### Reading passage:
The Great Story

The Great Story, "The Epic of Evolution", and "Evolution Theology" refer to mythopoetic language used by a social movement (or meta-religious movement) that tells the history of the Universe in ways that are simultaneously scientific and sacred. It is an articulation of the understandings of modern science – especially the evolutionary sciences ranging from stellar evolution to biological evolution and cultural evolution – as a sacred creation story, much like the traditional creation myths passed down through oral cultures and sacred texts. The most visible contemporary popularizers of the Great Story are Michael Dowd, a former pastor, and , a science author.

Teachings
Advocates of the Great Story see science not only as a source of physical truths that empower technology and the material affluence and complexity of modern life. They see its 14 billion year epic of evolution – with its eons of increasing complexity, aliveness, consciousness and intelligence – as a story filled with meaning and moral texture.

A foundational book in the Great Story/Evolution Theology movement is The Universe Story (1992) by Brian Swimme, a mathematical cosmologist, and Thomas Berry, a Catholic priest of the Passionist order and a cultural historian. But the movement sees itself as having roots in the work of anthropologist and naturalist Loren Eiseley, biologist Edward O. Wilson, early conservation movement leader Aldo Leopold, evolutionary biologist Julian Huxley and the French Jesuit paleontologist Pierre Teilhard de Chardin (himself inspired by Henri Bergson). Recent contributions to an understanding of the Epic of Evolution include the writings of Robert Wright, John Stewart, Joel Primack and , John Haught, Eric Chaisson, David Sloan Wilson, Jonathan Haidt, Ursula Goodenough, and Russ Genet.

The Great Story Timeline
# 13,700 mya: Great Radiance - beginning of the universe (13.7 billion years ago)
# 12,000 mya: Galactic Phase - formation of stars
# 4,600 mya: Hadean - formation of Earth, pre-life
# 3,800 mya: Archaean - first life: bacteria
# 2,000 mya: Proterozoic - amoebas
# 540 mya: Paleozoic - complex life
#* 540-500 mya: Cambrian
#* 500-440 mya: Ordovician
#* 440-410 mya: Silurian
#* 410-360 mya: Devonian
#* 360-290 mya: Carboniferous
#* 290-245 mya: Permian
# 245 mya: Mesozoic - dinosaurs
#* 245-210 mya: Triassic
#* 210-45 mya: Jurassic - flowering plants
#* 145-65 mya: Cretaceous
# 65 mya: Cenozoic - mammals & birds
# 0.013 mya: Holocene - human-caused extinctions (13,000 years ago)
# Today: Ecozoic - Vision for the future

Ecozoic Era
The Ecozoic Era refers to the promise of a coming era when humans live in a mutually enhancing relationship with the larger community of life systems. The Ecozoic Era could also be called the “ecological age.”

There are generally five principles set forth for the Ecozoic:

# Recognizing that the Universe is primarily a communion of subjects, not a collection of objects.
# Beyond suicide, homicide, and genocide, there are even more violent crimes -- biocide and geocide: biocide, the wanton killing of the life systems of the planet; geocide, the killing of the planet itself in its major forms of expression.
# The human is derivative, the Earth is primary. The primary concern of every profession, institute, and activity of the human betrays itself unless it makes this larger earth community its primary referent.
# Humans will recognize the rights of other members of the Earth Community to habitat and their share of the Earth's benefits.
# Celebration of the grandeur and loveliness and joy of existence on the planet Earth will be essential to human society.

### Data for analysis:
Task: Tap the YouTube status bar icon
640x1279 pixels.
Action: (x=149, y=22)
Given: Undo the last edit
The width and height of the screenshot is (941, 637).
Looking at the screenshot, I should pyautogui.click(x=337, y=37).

### Requirement:
Reproduce the stretch of the Great Story article from "There are generally" through "collection of objects.", word for word. The records come from a different source than the Great Story article.

### Written response:
There are generally five principles set forth for the Ecozoic:

# Recognizing that the Universe is primarily a communion of subjects, not a collection of objects.